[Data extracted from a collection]
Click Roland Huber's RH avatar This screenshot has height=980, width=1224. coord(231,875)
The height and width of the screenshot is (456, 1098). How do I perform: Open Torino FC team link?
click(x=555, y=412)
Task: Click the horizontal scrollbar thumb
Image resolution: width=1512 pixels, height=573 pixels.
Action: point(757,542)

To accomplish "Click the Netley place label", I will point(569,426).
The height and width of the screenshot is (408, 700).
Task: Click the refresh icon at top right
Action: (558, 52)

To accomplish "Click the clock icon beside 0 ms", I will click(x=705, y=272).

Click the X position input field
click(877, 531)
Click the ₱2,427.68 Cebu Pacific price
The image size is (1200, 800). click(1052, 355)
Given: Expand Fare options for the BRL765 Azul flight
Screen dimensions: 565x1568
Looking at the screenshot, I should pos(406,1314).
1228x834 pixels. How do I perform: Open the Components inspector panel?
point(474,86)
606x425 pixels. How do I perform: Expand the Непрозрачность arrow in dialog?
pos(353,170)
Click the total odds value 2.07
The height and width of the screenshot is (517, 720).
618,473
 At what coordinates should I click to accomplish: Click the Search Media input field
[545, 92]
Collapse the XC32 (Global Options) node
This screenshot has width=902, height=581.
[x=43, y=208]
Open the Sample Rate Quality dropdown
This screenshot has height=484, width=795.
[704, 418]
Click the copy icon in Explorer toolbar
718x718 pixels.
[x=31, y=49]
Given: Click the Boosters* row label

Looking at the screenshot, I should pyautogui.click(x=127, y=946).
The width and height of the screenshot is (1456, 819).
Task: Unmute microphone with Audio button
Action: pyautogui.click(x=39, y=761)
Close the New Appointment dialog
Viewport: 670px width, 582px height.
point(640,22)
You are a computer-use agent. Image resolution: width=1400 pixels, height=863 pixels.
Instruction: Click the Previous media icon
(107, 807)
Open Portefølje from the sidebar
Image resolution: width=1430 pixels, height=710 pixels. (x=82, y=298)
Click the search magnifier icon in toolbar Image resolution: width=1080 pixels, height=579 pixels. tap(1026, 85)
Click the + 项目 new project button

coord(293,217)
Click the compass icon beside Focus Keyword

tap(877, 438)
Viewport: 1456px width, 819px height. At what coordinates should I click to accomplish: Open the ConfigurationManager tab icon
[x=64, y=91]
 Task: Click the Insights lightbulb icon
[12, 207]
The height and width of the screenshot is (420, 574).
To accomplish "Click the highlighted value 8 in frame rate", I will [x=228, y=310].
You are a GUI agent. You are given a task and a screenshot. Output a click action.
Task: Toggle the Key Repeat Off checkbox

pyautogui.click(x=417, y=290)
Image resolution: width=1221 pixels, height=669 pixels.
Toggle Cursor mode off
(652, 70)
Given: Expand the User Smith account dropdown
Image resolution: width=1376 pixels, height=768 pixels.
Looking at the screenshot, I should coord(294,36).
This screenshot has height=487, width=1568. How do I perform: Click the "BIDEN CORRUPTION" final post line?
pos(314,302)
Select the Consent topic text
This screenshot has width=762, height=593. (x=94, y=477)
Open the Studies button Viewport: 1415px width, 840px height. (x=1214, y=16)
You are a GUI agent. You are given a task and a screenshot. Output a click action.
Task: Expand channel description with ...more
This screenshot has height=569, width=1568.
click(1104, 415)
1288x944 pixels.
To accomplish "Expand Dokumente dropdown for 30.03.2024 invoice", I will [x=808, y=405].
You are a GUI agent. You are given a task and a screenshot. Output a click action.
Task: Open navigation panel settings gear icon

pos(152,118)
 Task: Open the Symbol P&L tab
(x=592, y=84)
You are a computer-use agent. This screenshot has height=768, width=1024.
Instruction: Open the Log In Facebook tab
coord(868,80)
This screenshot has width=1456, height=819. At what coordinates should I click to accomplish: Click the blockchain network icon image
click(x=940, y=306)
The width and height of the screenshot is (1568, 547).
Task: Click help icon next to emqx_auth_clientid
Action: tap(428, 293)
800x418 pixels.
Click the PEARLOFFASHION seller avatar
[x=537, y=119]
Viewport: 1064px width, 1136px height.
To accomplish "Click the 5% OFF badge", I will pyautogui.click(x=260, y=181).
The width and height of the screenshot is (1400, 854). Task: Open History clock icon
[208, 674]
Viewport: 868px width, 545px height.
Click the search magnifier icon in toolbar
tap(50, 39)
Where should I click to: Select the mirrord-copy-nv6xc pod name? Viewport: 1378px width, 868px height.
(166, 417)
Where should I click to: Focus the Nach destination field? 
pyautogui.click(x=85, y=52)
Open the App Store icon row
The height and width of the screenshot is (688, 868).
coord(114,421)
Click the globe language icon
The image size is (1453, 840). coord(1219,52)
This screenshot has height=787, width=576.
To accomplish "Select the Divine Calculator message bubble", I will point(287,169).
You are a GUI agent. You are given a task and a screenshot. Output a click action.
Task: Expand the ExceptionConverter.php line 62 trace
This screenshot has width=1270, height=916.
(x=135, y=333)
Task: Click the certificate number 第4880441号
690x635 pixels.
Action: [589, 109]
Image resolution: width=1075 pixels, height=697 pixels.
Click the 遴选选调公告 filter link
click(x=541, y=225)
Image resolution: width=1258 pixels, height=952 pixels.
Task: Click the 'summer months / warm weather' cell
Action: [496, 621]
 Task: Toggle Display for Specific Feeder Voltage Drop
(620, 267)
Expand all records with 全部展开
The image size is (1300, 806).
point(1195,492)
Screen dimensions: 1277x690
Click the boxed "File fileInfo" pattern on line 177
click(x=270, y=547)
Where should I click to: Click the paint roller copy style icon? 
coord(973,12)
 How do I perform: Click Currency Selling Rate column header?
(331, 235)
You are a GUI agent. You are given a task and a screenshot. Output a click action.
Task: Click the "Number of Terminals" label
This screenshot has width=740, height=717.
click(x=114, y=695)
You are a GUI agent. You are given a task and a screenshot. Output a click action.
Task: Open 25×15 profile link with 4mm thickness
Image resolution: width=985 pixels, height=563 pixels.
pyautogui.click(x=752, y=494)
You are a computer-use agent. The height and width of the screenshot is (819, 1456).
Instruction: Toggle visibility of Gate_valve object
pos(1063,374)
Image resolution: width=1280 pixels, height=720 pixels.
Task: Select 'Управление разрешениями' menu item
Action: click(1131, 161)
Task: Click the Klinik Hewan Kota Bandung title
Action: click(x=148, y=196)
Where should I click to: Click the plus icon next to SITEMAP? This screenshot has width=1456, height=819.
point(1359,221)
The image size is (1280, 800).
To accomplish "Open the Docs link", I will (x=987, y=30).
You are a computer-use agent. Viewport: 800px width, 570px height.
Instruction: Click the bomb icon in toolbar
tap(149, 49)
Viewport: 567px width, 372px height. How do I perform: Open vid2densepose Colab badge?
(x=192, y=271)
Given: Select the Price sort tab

§ Your task
Restate the entries above, keeping every word intact.

§ Solution to this problem
Click Roland Huber's RH avatar This screenshot has height=980, width=1224. coord(231,875)
The height and width of the screenshot is (456, 1098). How do I perform: Open Torino FC team link?
click(x=555, y=412)
Task: Click the horizontal scrollbar thumb
Image resolution: width=1512 pixels, height=573 pixels.
Action: point(757,542)

To accomplish "Click the Netley place label", I will point(569,426).
The height and width of the screenshot is (408, 700).
Task: Click the refresh icon at top right
Action: (558, 52)

To accomplish "Click the clock icon beside 0 ms", I will click(x=705, y=272).

Click the X position input field
click(877, 531)
Click the ₱2,427.68 Cebu Pacific price
The image size is (1200, 800). click(1052, 355)
Given: Expand Fare options for the BRL765 Azul flight
Screen dimensions: 565x1568
Looking at the screenshot, I should pos(406,1314).
1228x834 pixels. How do I perform: Open the Components inspector panel?
point(474,86)
606x425 pixels. How do I perform: Expand the Непрозрачность arrow in dialog?
pos(353,170)
Click the total odds value 2.07
The height and width of the screenshot is (517, 720).
618,473
 At what coordinates should I click to accomplish: Click the Search Media input field
[545, 92]
Collapse the XC32 (Global Options) node
This screenshot has width=902, height=581.
[x=43, y=208]
Open the Sample Rate Quality dropdown
This screenshot has height=484, width=795.
[704, 418]
Click the copy icon in Explorer toolbar
718x718 pixels.
[x=31, y=49]
Given: Click the Boosters* row label

Looking at the screenshot, I should pyautogui.click(x=127, y=946).
The width and height of the screenshot is (1456, 819).
Task: Unmute microphone with Audio button
Action: pyautogui.click(x=39, y=761)
Close the New Appointment dialog
Viewport: 670px width, 582px height.
point(640,22)
You are a computer-use agent. Image resolution: width=1400 pixels, height=863 pixels.
Instruction: Click the Previous media icon
(107, 807)
Open Portefølje from the sidebar
Image resolution: width=1430 pixels, height=710 pixels. (x=82, y=298)
Click the search magnifier icon in toolbar Image resolution: width=1080 pixels, height=579 pixels. tap(1026, 85)
Click the + 项目 new project button

coord(293,217)
Click the compass icon beside Focus Keyword

tap(877, 438)
Viewport: 1456px width, 819px height. At what coordinates should I click to accomplish: Open the ConfigurationManager tab icon
[x=64, y=91]
 Task: Click the Insights lightbulb icon
[12, 207]
The height and width of the screenshot is (420, 574).
To accomplish "Click the highlighted value 8 in frame rate", I will [x=228, y=310].
You are a GUI agent. You are given a task and a screenshot. Output a click action.
Task: Toggle the Key Repeat Off checkbox

pyautogui.click(x=417, y=290)
Image resolution: width=1221 pixels, height=669 pixels.
Toggle Cursor mode off
(652, 70)
Given: Expand the User Smith account dropdown
Image resolution: width=1376 pixels, height=768 pixels.
Looking at the screenshot, I should coord(294,36).
This screenshot has height=487, width=1568. How do I perform: Click the "BIDEN CORRUPTION" final post line?
pos(314,302)
Select the Consent topic text
This screenshot has width=762, height=593. (x=94, y=477)
Open the Studies button Viewport: 1415px width, 840px height. (x=1214, y=16)
You are a GUI agent. You are given a task and a screenshot. Output a click action.
Task: Expand channel description with ...more
This screenshot has height=569, width=1568.
click(1104, 415)
1288x944 pixels.
To accomplish "Expand Dokumente dropdown for 30.03.2024 invoice", I will [x=808, y=405].
You are a GUI agent. You are given a task and a screenshot. Output a click action.
Task: Open navigation panel settings gear icon

pos(152,118)
 Task: Open the Symbol P&L tab
(x=592, y=84)
You are a computer-use agent. This screenshot has height=768, width=1024.
Instruction: Open the Log In Facebook tab
coord(868,80)
This screenshot has width=1456, height=819. At what coordinates should I click to accomplish: Click the blockchain network icon image
click(x=940, y=306)
The width and height of the screenshot is (1568, 547).
Task: Click help icon next to emqx_auth_clientid
Action: tap(428, 293)
800x418 pixels.
Click the PEARLOFFASHION seller avatar
[x=537, y=119]
Viewport: 1064px width, 1136px height.
To accomplish "Click the 5% OFF badge", I will pyautogui.click(x=260, y=181).
The width and height of the screenshot is (1400, 854). Task: Open History clock icon
[208, 674]
Viewport: 868px width, 545px height.
Click the search magnifier icon in toolbar
tap(50, 39)
Where should I click to: Select the mirrord-copy-nv6xc pod name? Viewport: 1378px width, 868px height.
(166, 417)
Where should I click to: Focus the Nach destination field? 
pyautogui.click(x=85, y=52)
Open the App Store icon row
The height and width of the screenshot is (688, 868).
coord(114,421)
Click the globe language icon
The image size is (1453, 840). coord(1219,52)
This screenshot has height=787, width=576.
To accomplish "Select the Divine Calculator message bubble", I will point(287,169).
You are a GUI agent. You are given a task and a screenshot. Output a click action.
Task: Expand the ExceptionConverter.php line 62 trace
This screenshot has width=1270, height=916.
(x=135, y=333)
Task: Click the certificate number 第4880441号
690x635 pixels.
Action: [589, 109]
Image resolution: width=1075 pixels, height=697 pixels.
Click the 遴选选调公告 filter link
click(x=541, y=225)
Image resolution: width=1258 pixels, height=952 pixels.
Task: Click the 'summer months / warm weather' cell
Action: [496, 621]
 Task: Toggle Display for Specific Feeder Voltage Drop
(620, 267)
Expand all records with 全部展开
The image size is (1300, 806).
point(1195,492)
Screen dimensions: 1277x690
Click the boxed "File fileInfo" pattern on line 177
click(x=270, y=547)
Where should I click to: Click the paint roller copy style icon? 
coord(973,12)
 How do I perform: Click Currency Selling Rate column header?
(331, 235)
You are a GUI agent. You are given a task and a screenshot. Output a click action.
Task: Click the "Number of Terminals" label
This screenshot has width=740, height=717.
click(x=114, y=695)
You are a GUI agent. You are given a task and a screenshot. Output a click action.
Task: Open 25×15 profile link with 4mm thickness
Image resolution: width=985 pixels, height=563 pixels.
pyautogui.click(x=752, y=494)
You are a computer-use agent. The height and width of the screenshot is (819, 1456).
Instruction: Toggle visibility of Gate_valve object
pos(1063,374)
Image resolution: width=1280 pixels, height=720 pixels.
Task: Select 'Управление разрешениями' menu item
Action: click(1131, 161)
Task: Click the Klinik Hewan Kota Bandung title
Action: click(x=148, y=196)
Where should I click to: Click the plus icon next to SITEMAP? This screenshot has width=1456, height=819.
point(1359,221)
The image size is (1280, 800).
To accomplish "Open the Docs link", I will (x=987, y=30).
You are a computer-use agent. Viewport: 800px width, 570px height.
Instruction: Click the bomb icon in toolbar
tap(149, 49)
Viewport: 567px width, 372px height. How do I perform: Open vid2densepose Colab badge?
(x=192, y=271)
Given: Select the Price sort tab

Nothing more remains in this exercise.